Matt Archer: Blade’s Edge

Copyright © 2012 by Kendra C. Highley. All rights reserved.

 

First Kindle Edition: December 2012

 

Editor: Cassandra Marshall

 

Cover and Formatting:
Streetlight Graphics

 

All rights reserved. This eBook is licensed for the personal enjoyment of the original purchaser only. This eBook may not be resold or given away to other people. If you would like to share this book with another person, please purchase an additional copy for each recipient. If you are reading this eBook and did not purchase it, or it was not purchased for your use only, then please return to Amazon.com and purchase your own copy. Thank you for respecting the hard work of this author.

 

This is a work of fiction. Names, characters, places, and incidents either are the product of the author’s imagination or are used fictitiously, and any resemblance to locales, events, business establishments, or actual persons—living or dead—is entirely coincidental.

Dedication

For my children, Tanner and Alexandra

 

Chapter One

W
hen I was fourteen, a
supernatural knife chose me as its wielder. Now I’m fifteen, and I’ve spent the last year working with the Army to save the world from monsters, demons and other vicious creatures—while keeping it a secret from nearly everyone I know.

Including my mom.

My name is Matt Archer. And I’m a soldier.
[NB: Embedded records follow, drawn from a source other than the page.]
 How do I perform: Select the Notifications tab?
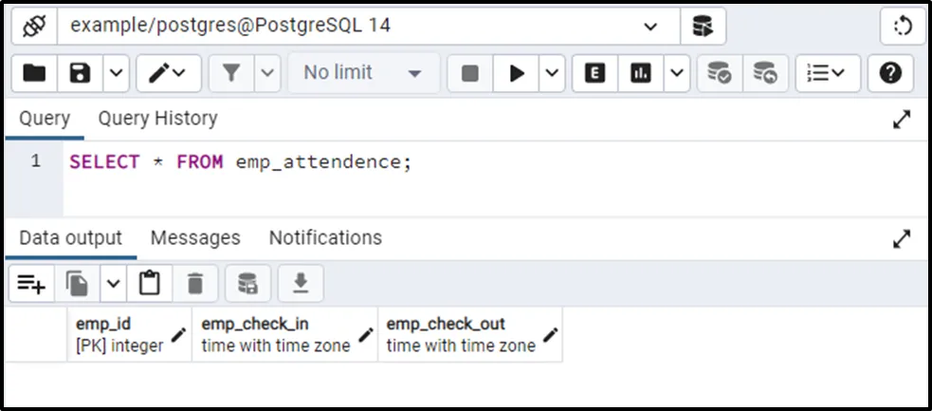pos(325,237)
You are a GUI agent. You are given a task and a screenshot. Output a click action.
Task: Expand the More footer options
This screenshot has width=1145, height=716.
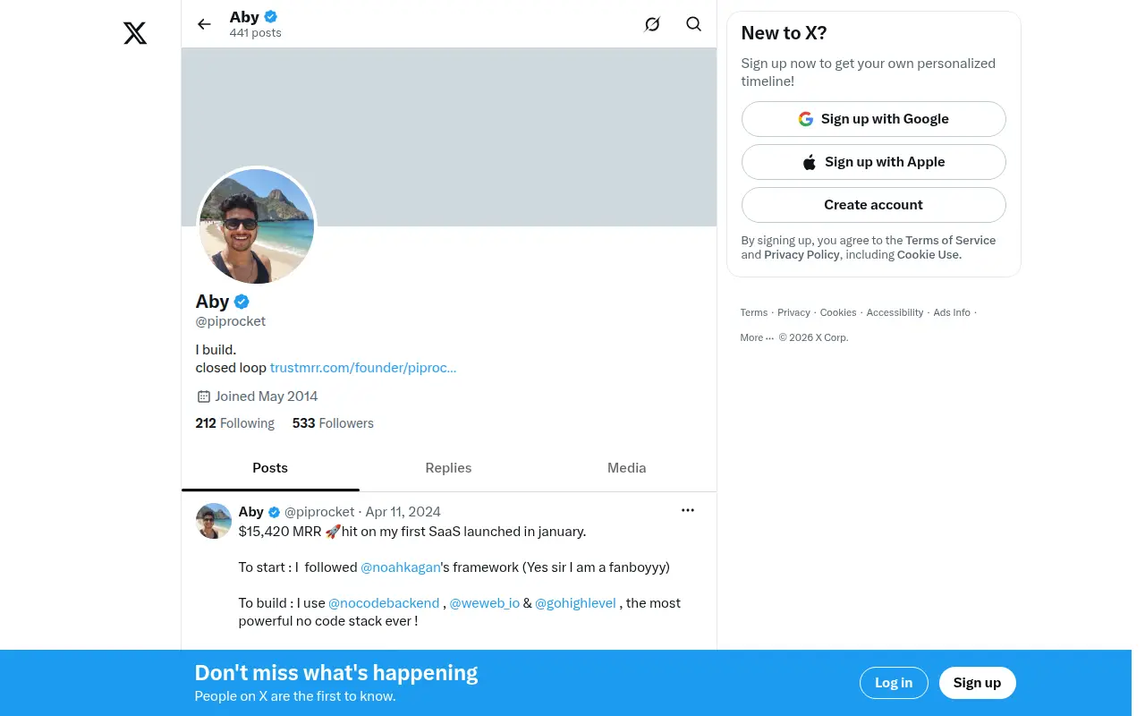click(757, 337)
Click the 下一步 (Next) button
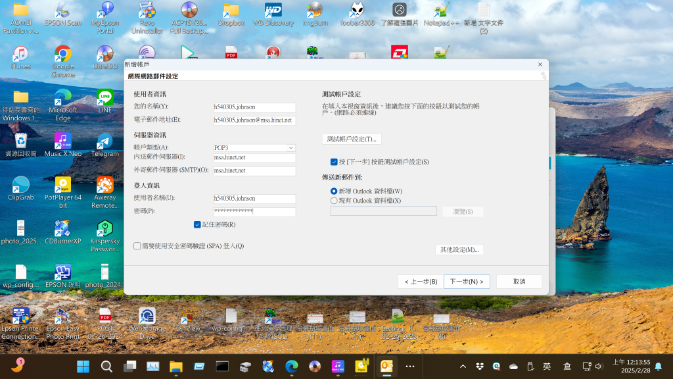 467,282
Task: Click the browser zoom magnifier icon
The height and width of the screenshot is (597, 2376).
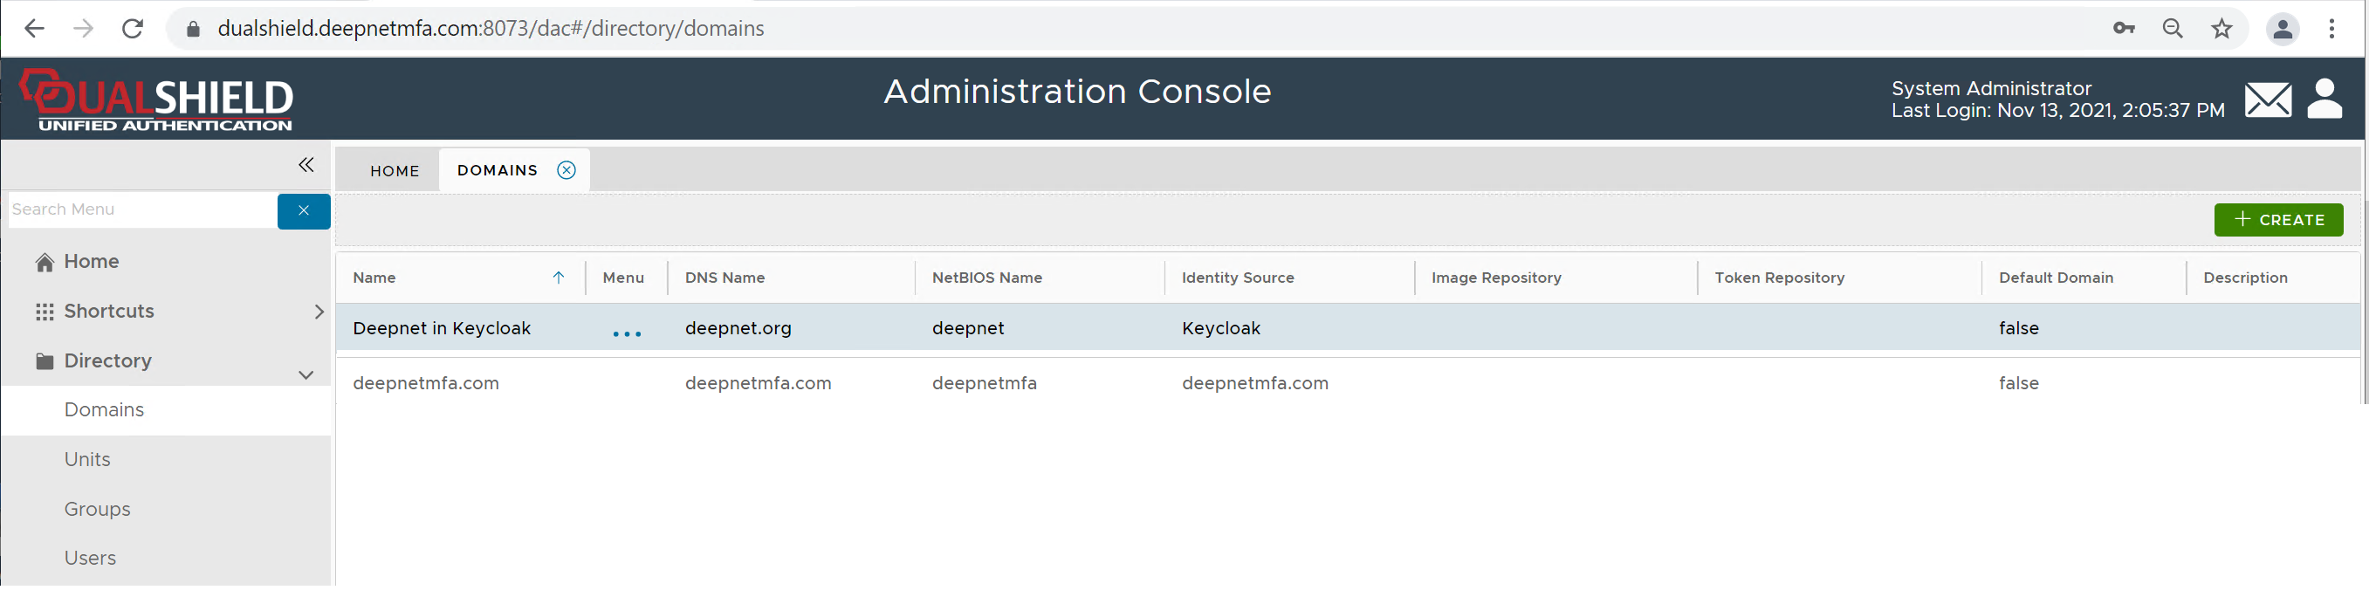Action: point(2172,29)
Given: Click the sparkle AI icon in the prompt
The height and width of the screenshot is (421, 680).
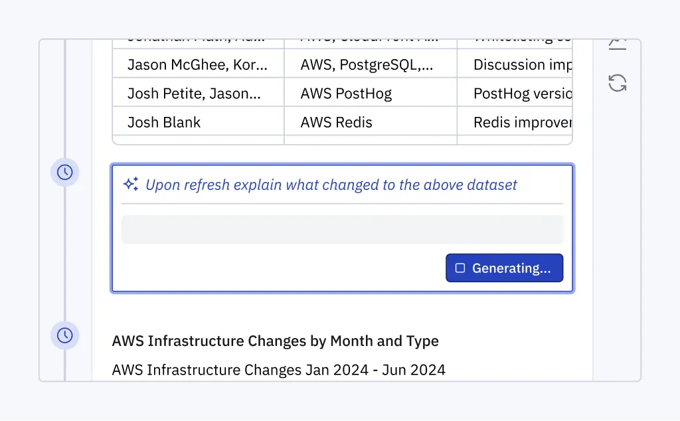Looking at the screenshot, I should tap(131, 185).
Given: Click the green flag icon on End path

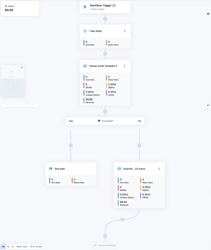Looking at the screenshot, I should (51, 169).
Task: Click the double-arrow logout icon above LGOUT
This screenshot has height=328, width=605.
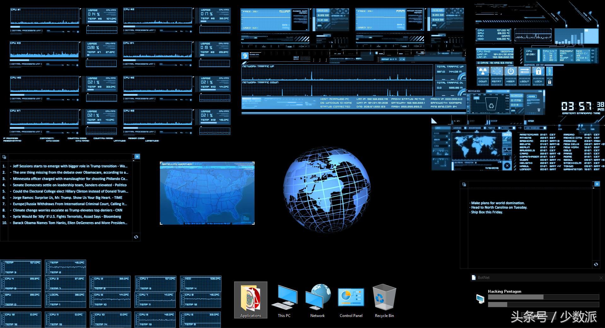Action: click(x=524, y=72)
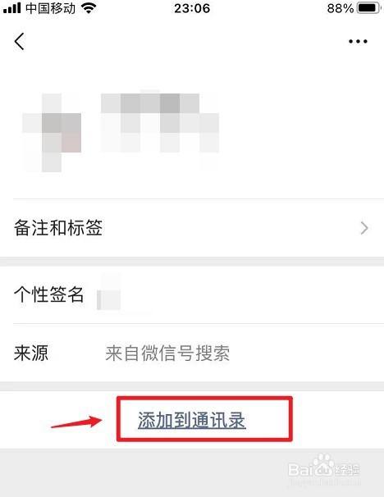Open the three-dot more options menu
Screen dimensions: 384x497
(358, 41)
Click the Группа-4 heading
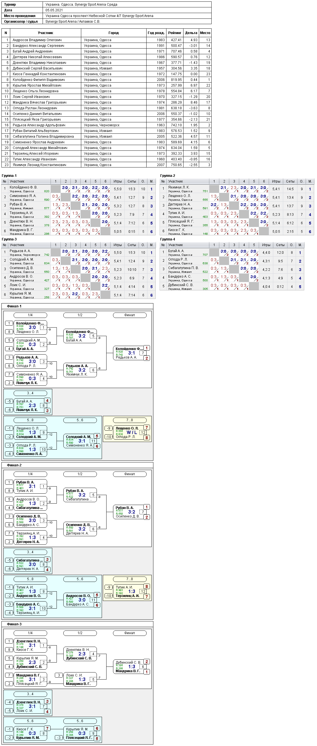This screenshot has width=317, height=746. pos(168,239)
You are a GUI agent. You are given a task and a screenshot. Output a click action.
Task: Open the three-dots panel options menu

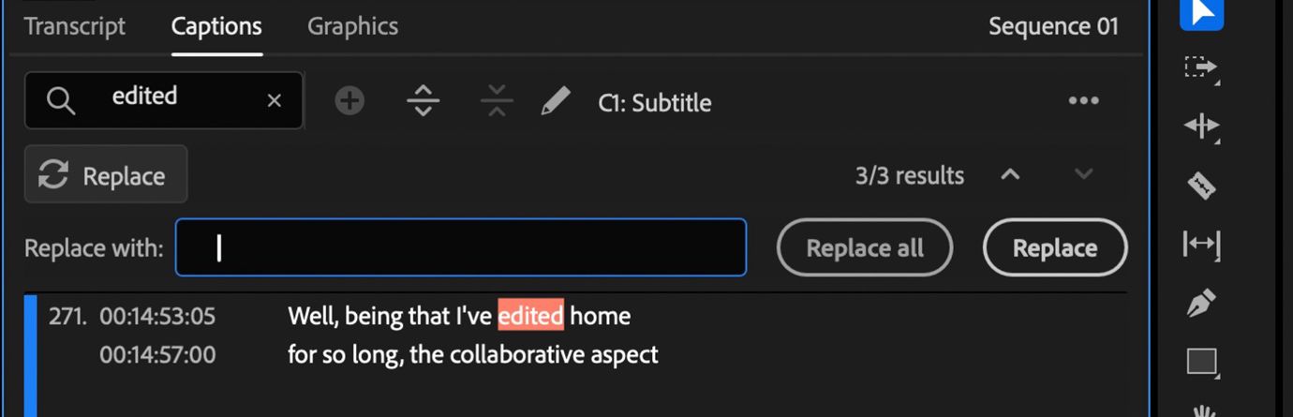coord(1083,101)
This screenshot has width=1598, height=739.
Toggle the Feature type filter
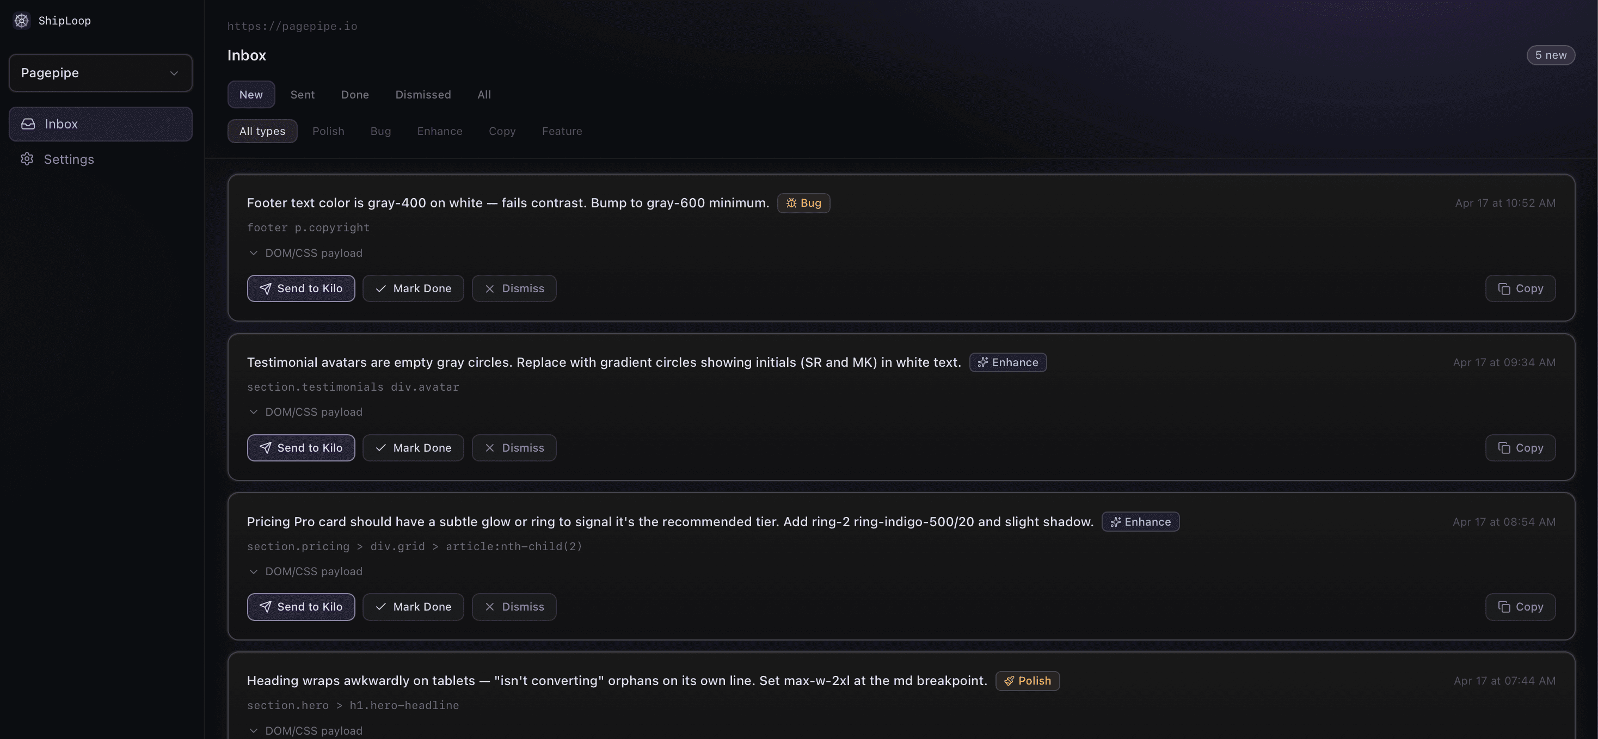coord(562,131)
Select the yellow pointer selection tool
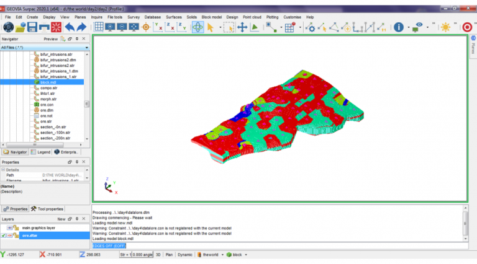 tap(211, 27)
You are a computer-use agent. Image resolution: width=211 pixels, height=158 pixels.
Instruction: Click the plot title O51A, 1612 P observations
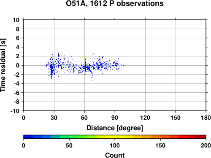pos(115,4)
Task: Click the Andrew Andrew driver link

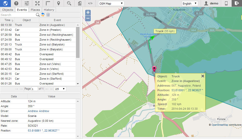Action: point(38,111)
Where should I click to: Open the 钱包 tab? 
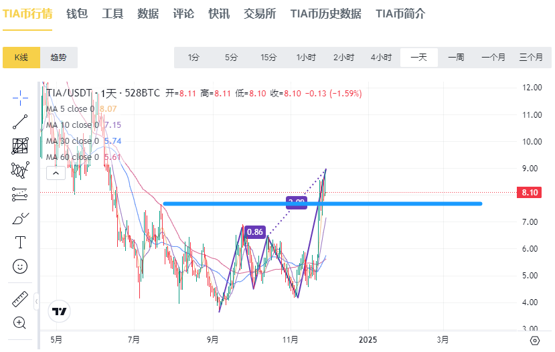(x=77, y=14)
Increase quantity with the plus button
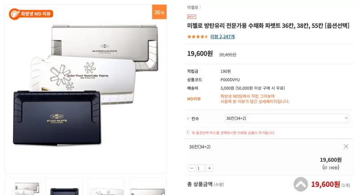359x195 pixels. click(x=209, y=168)
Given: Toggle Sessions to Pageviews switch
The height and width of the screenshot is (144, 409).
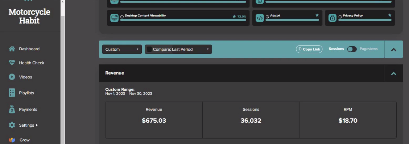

Eleven Green Berets lined the benches on either side of the C-130 transport plane. The team sat shoulder to shoulder, each loaded down with a large pack carrying both a chute and supplies. I had a pack too, weighing me down in my seat as the plane bumped along in turbulence caused by the mountains.

Two knife wielders and ten support staff, ready to go.

The middle of the aircraft was empty except for the chute-line track running down the center of the fuselage’s ceiling. A grim-faced Air Force jumpmaster watched us from the front of the cargo hold, scowling like he was worried we’d break something. The interior of the plane looked just as grouchy. Its parts were painted black, army green, or gun-metal gray, including the diamond-plate metal floor.

Uncle Mike stared intently at me from across the cargo bay, absentmindedly twisting his wedding ring around his finger. I couldn’t believe he hadn’t taken it off and zipped it into his jumpsuit. Sure he’d only been married four months, but this was ridiculous.

“You know, Badass Aunt Julie’s gonna kill you if you lose that ring somewhere over the Himalayas,” I shouted over the roar of the engines.

“Probably,” Mike said. “But I won’t lose it—good luck charm.”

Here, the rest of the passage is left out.